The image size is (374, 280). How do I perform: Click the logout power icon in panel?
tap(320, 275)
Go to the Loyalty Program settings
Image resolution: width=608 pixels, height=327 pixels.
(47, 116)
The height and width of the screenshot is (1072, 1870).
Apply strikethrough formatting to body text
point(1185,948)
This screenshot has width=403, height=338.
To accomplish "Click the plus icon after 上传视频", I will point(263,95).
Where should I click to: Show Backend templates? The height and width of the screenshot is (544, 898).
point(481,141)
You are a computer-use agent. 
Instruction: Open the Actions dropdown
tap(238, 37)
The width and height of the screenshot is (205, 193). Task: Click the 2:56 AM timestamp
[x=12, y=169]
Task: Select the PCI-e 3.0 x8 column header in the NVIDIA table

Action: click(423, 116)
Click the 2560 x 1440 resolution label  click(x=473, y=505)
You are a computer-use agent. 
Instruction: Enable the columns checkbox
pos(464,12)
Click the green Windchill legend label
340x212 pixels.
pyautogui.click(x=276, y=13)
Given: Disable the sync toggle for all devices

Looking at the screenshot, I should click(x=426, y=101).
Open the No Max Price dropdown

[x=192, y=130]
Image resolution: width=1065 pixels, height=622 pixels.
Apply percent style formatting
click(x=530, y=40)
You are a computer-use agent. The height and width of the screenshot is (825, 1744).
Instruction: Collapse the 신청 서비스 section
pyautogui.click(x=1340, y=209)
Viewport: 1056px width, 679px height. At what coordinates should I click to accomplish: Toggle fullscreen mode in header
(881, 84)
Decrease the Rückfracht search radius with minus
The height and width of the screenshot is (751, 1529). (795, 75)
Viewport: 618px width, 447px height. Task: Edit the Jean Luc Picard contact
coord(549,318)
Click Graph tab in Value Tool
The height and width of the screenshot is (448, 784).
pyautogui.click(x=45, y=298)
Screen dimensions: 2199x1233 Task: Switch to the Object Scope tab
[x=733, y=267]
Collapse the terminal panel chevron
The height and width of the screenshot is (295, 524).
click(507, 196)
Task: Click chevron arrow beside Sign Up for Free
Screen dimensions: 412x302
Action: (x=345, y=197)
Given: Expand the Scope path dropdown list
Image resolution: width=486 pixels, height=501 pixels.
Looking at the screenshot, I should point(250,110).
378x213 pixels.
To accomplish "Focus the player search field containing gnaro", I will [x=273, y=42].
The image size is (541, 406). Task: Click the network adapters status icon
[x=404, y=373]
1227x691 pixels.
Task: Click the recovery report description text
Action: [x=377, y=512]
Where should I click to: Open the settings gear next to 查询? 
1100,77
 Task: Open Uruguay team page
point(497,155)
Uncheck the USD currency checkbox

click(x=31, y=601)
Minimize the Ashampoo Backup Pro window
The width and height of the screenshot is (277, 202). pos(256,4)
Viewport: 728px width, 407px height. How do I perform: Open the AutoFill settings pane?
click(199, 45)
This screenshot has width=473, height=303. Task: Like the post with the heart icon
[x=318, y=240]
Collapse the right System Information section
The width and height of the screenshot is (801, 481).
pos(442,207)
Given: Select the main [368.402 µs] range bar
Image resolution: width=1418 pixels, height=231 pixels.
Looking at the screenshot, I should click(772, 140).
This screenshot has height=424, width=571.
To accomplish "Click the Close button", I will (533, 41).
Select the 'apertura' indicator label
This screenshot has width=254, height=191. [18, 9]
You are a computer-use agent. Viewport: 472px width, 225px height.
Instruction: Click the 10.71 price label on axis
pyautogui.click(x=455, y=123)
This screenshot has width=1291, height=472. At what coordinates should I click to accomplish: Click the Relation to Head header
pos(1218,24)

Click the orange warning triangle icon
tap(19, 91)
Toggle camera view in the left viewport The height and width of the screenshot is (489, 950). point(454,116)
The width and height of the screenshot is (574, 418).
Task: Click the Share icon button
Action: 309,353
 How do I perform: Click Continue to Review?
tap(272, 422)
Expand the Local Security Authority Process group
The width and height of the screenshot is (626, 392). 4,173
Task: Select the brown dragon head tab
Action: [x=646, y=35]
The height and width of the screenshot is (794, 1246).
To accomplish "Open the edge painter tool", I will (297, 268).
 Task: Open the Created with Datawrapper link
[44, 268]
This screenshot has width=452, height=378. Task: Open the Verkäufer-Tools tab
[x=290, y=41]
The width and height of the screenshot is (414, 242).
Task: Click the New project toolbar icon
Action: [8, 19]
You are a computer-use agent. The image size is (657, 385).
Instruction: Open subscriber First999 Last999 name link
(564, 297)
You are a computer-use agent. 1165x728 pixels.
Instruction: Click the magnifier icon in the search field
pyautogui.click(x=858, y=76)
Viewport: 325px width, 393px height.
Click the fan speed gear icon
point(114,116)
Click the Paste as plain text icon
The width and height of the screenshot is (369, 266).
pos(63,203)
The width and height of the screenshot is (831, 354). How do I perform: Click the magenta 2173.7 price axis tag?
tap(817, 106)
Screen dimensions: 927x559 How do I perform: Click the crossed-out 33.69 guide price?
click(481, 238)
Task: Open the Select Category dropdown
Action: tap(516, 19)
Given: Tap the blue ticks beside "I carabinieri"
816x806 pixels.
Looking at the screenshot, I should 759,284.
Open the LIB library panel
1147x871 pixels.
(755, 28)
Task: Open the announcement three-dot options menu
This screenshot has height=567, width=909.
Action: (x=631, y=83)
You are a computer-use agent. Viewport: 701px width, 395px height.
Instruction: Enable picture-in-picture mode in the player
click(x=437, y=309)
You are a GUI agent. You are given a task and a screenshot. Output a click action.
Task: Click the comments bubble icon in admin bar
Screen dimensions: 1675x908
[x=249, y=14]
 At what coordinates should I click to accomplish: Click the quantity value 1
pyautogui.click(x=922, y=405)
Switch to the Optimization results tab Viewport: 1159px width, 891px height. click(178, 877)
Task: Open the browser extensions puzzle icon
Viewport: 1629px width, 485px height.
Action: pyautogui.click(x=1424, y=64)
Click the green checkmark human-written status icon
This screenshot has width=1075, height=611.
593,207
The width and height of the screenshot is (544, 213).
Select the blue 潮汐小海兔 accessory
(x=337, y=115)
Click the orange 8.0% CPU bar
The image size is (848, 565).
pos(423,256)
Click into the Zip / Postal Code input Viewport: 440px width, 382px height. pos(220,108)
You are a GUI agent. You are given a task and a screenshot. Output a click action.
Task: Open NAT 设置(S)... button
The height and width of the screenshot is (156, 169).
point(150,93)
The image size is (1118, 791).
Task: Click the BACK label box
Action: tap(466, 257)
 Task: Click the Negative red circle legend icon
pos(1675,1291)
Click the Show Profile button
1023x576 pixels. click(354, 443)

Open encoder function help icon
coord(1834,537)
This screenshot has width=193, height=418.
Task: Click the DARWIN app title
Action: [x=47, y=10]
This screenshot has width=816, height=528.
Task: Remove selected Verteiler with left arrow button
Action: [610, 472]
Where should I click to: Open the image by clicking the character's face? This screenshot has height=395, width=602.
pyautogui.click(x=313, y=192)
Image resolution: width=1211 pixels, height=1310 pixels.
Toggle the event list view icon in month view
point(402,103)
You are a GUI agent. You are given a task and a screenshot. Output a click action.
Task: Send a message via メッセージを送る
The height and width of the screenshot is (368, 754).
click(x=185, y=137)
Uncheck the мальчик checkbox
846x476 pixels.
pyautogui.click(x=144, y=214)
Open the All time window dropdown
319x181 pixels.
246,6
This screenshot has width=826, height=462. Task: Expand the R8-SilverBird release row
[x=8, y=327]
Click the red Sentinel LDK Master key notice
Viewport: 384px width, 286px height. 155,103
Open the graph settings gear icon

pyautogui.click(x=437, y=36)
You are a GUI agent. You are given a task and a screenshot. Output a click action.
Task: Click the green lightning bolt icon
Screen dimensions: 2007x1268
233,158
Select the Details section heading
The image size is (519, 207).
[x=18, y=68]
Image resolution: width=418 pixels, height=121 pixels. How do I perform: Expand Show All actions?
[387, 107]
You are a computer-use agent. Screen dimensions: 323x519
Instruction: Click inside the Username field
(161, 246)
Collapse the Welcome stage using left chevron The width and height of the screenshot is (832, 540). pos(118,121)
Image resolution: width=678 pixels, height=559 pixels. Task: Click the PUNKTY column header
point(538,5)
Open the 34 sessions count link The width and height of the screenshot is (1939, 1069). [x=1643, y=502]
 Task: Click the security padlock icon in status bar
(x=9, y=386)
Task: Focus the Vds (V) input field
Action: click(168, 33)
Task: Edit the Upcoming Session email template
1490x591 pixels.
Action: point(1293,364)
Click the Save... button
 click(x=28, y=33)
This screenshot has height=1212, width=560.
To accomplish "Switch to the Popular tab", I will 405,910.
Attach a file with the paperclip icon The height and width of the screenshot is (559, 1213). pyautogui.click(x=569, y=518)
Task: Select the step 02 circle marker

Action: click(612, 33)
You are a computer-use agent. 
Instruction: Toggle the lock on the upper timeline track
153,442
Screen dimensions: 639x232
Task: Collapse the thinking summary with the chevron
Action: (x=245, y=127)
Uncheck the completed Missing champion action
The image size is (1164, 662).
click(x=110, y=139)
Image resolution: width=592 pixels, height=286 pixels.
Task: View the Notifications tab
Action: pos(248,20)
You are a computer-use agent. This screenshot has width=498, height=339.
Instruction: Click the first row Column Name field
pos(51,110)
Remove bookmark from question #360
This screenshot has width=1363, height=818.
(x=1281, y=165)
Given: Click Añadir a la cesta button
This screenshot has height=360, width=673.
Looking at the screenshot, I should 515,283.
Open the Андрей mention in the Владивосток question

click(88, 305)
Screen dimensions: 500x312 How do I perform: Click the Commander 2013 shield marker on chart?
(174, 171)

════════════════

▸ **TASK INSTRUCTIONS**: Arrange the stretch of records from the line that contains "You are a computer-use agent. 1165x728" through the line that contains "Action: (x=631, y=83)" as a Markdown table with the columns Row and Line. Number each line in Row, and leave out any blank lines.

▸ **TASK ANSWER**:
| Row | Line |
|---|---|
| 1 | You are a computer-use agent. 1165x728 pixels. |
| 2 | Instruction: Click the magnifier icon in the search field |
| 3 | pyautogui.click(x=858, y=76) |
| 4 | Viewport: 325px width, 393px height. |
| 5 | Click the fan speed gear icon |
| 6 | point(114,116) |
| 7 | Click the Paste as plain text icon |
| 8 | The width and height of the screenshot is (369, 266). |
| 9 | pos(63,203) |
| 10 | The width and height of the screenshot is (831, 354). How do I perform: Click the magenta 2173.7 price axis tag? |
| 11 | tap(817, 106) |
| 12 | Screen dimensions: 927x559 How do I perform: Click the crossed-out 33.69 guide price? |
| 13 | click(481, 238) |
| 14 | Task: Open the Select Category dropdown |
| 15 | Action: tap(516, 19) |
| 16 | Given: Tap the blue ticks beside "I carabinieri" |
| 17 | 816x806 pixels. |
| 18 | Looking at the screenshot, I should 759,284. |
| 19 | Open the LIB library panel |
| 20 | 1147x871 pixels. |
| 21 | (755, 28) |
| 22 | Task: Open the announcement three-dot options menu |
| 23 | This screenshot has height=567, width=909. |
| 24 | Action: (x=631, y=83) |